• Source text:
■ ■ ■ ■ ■

It’s safe to say that Mikah Meyer loves a challenge.
After all, we’re talking about a man who sought to be the youngest person to visit every U.S. national park in one journey and he did it. He also stood up to advocate for LGBTQ people in the wide open spaces of the great outdoors. Along the way, he got major outdoor brands and suppliers to get on board by sharing a story of faith and acceptance while growing up the gay son of a Lutheran minister.
Since Feb. 1, Meyer has been running across the state of Mississippi in part to promote the Outside Safe Space program he started last year, but also as an effort to foster understandings and conversations on inclusion and equity issues.
The Minneapolis-based writer and advocate says the idea came to him after completing a similar run across Minnesota last fall. He asked his social media supporters what state they felt was the nation’s most homophobic.
“Having been in college at the University of Memphis, where the suburbs spill into Northern Mississippi, I know how bad it is down here and I know how desperately needed anything positive about LGBTQ folks is down here,” Meyer said. “In the planning for this, I received a powerful message from an operator for The Trevor Project. Anecdotally, they shared that the majority of their calls come from two states, Florida and Mississippi. That is why I’m here.”
Meyer notes that this run, much like his three-year sojourn to every national park, emphasizes that there are what he terms “multiple Americas” in regard to LGBTQ people. He met this fact head-on this while planning a route through Tupelo in this run’s opening week. The route would include a stop at the birthplace monument of rock-n-roll legend Elvis Presley.
“On Monday, we went to Elvis’ birthplace to scout out the place,” Meyer recalled. “I had called their administration earlier that day and said I was coming to do this and asked if they wanted to work together. They basically said no, they didn’t want to work together.”

■ ■ ■ ■ ■

Collected data:
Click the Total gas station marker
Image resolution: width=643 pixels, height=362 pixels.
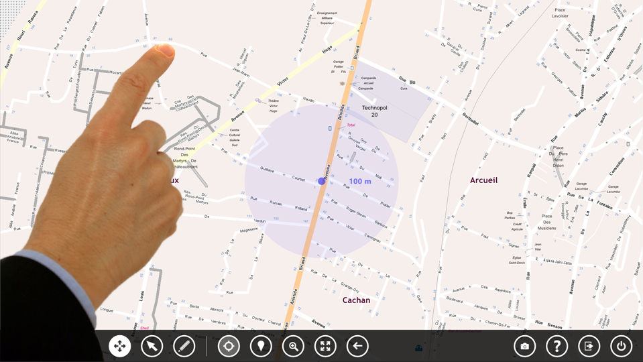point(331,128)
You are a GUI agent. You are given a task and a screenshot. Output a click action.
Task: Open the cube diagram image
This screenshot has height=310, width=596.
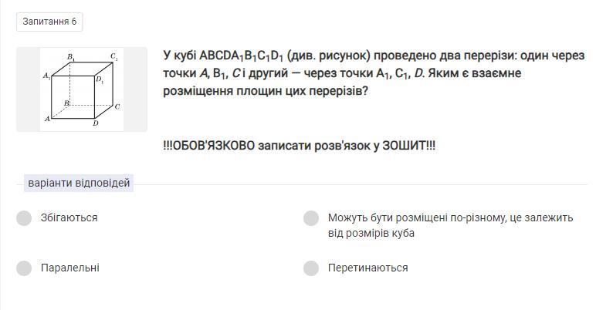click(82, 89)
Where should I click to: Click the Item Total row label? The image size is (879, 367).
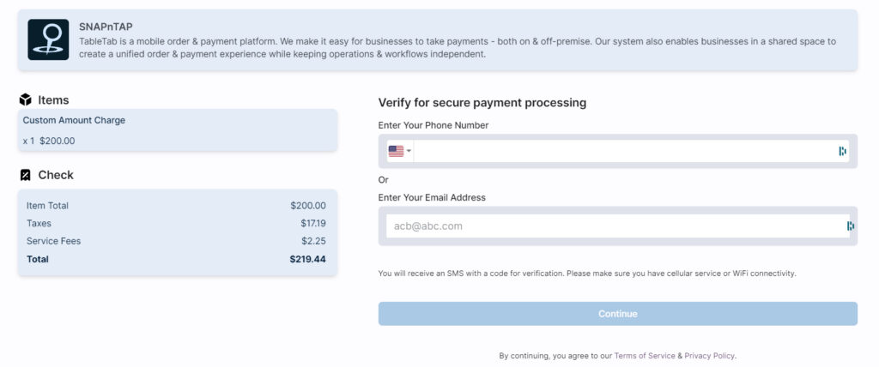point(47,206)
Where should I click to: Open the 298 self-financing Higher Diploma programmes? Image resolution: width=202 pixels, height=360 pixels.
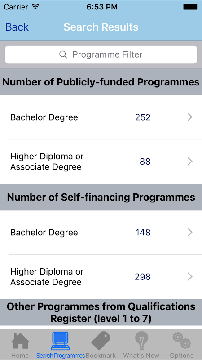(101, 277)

■ ■ ■ ■ ■

• What you will do:
Quote the passage of the Mikah Meyer article starting at "It’s safe to" and ending at "a Lutheran minister.".

• Problem solution:
It’s safe to say that Mikah Meyer loves a challenge.
After all, we’re talking about a man who sought to be the youngest person to visit every U.S. national park in one journey and he did it. He also stood up to advocate for LGBTQ people in the wide open spaces of the great outdoors. Along the way, he got major outdoor brands and suppliers to get on board by sharing a story of faith and acceptance while growing up the gay son of a Lutheran minister.